Therefore for each experimental run we will have a primary antibody and perhaps one secondary+ antibodies. In addition, we might multiplex the experiment and run more than one antibody set per "container" per experiment. A quick search for multiple antibody assay made me think that "multiplex antibody" was the appropriate search term, which results in > 2,000 hits, which indicates that it is possible.

Antigen is something that we (likely) provide or at minimum specify to the vendor. Although it should consist of a unique sequence, understanding its meaning and role within the overall program would require the ability to support an arbitrary level of complexity. This clearly calls for an opaque identifier.

At the vendor level there we will need to track some vendor identifier (opaque), shipment information (again opaque) and some sort of vendor lot/group identifier (opaque). The scenario that we we wish to be able to support is one in which the vendor ships multiple lots per shipment or spreads one lot across multiple shipments. Tracking the most fine grained vendor location as the opaque identifier at this level protects you from mergers/divestitures and new location startup issues, all of which would potentially be permanently hidden by the use of a larger grained identifier (just think if you only had ONE identifier for all of Thermo!).

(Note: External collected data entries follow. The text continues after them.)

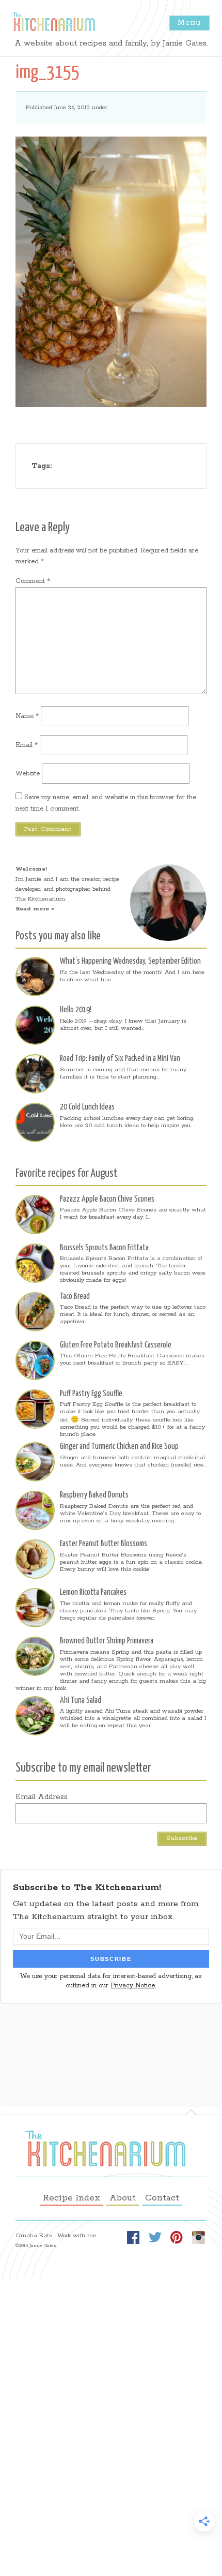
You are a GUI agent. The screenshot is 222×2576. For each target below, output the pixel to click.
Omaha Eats (33, 2235)
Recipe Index (71, 2198)
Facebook (133, 2237)
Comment (32, 581)
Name (27, 716)
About (122, 2198)
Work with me (76, 2235)
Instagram (198, 2237)
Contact (162, 2198)
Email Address (41, 1797)
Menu (189, 22)
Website (27, 773)
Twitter (155, 2237)
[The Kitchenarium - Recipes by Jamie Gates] (53, 21)
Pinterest (176, 2237)
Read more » (34, 908)
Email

When it comes to the more specific characteristics of the antibodies e.g., fragments and chains, they are not attributes that present distinctions which are important to the analysis of the results from the perspective of a pharmaceutical company.

  • Opaque identifiers
    • Vendor facility

    • Vendor lot/shipment

    • antigen

  • Primary identifiers
    • quantity

    • monoclonal/polyclonal
    • antibody

  • Elided Completely (stored seperately)
    • antigen/antibody hierarchy
    • antibody fragments and chains

Wednesday, May 26, 2010

Necessary Attributes and Opaque Identifiers

At first blush, the use of necessary attributes and opaque identifiers looks a lot like database normalization, with necessary attributes being the columns and opaque identifiers being the foreign keys. I will admit that there are some similarities, although I maintain there are also some strong differences.

The most obvious difference is that many of the attributes (columns) that you would put in a database table would not appear in the ontology. In particular, you would avoid those attributes that are dependent upon specific business processes or technology. This includes most everything that relates to a hierarchy and any inter-object relationships that are only germane to one particular scenario.

Nullable columns are a mixed bag: The immediate reaction might be that if an attribute can be NULL, a priori, it would not be ontologically necessary. However, pure ontological necessity can be at cross purposes with the goal of stopping our analysis at a Middle Distance. A good example of something that can be NULL which would be included is the "derived from" relation. If we stop our analysis at the instrument (which is likely), some results, having been loaded from an instrument will have no source (derived from) results. I find no compelling reason to eliminate the "derived from" attribute, since independent of business processes, most results will derive from a combination of/analysis of other results and an indication of this is necessary for determining dependencies etc, it is just that some results will have no antecedent.

Note: It is open at the moment if the "results" of an average, should be treated as a single result or a set of results of different types, all of which are created by the same operation. In any case, given that our analysis truncates at the instrument, even if we considered the instrument a transformation that created the result(s), there would be no result(s) that served as inputs for the transformation.

By the same token, some attributes that we might think of as always being present may be elided from the model since they are hidden behind opaque identifiers.
A good example here would be the use of geoposition rather than address. Using a Middle Distance approach we would structure the location of an address as an identity preserving opaque identifier (geoposition) rather than as a set of columns containing foreign keys that reference other items (in other tables in a relational model) which hold the street/city/state/country values. This opaque identifier allows us to ignore all political boundaries, variations in street names etc. when designating our location. If required, these values can be derived on a "just in time" basis.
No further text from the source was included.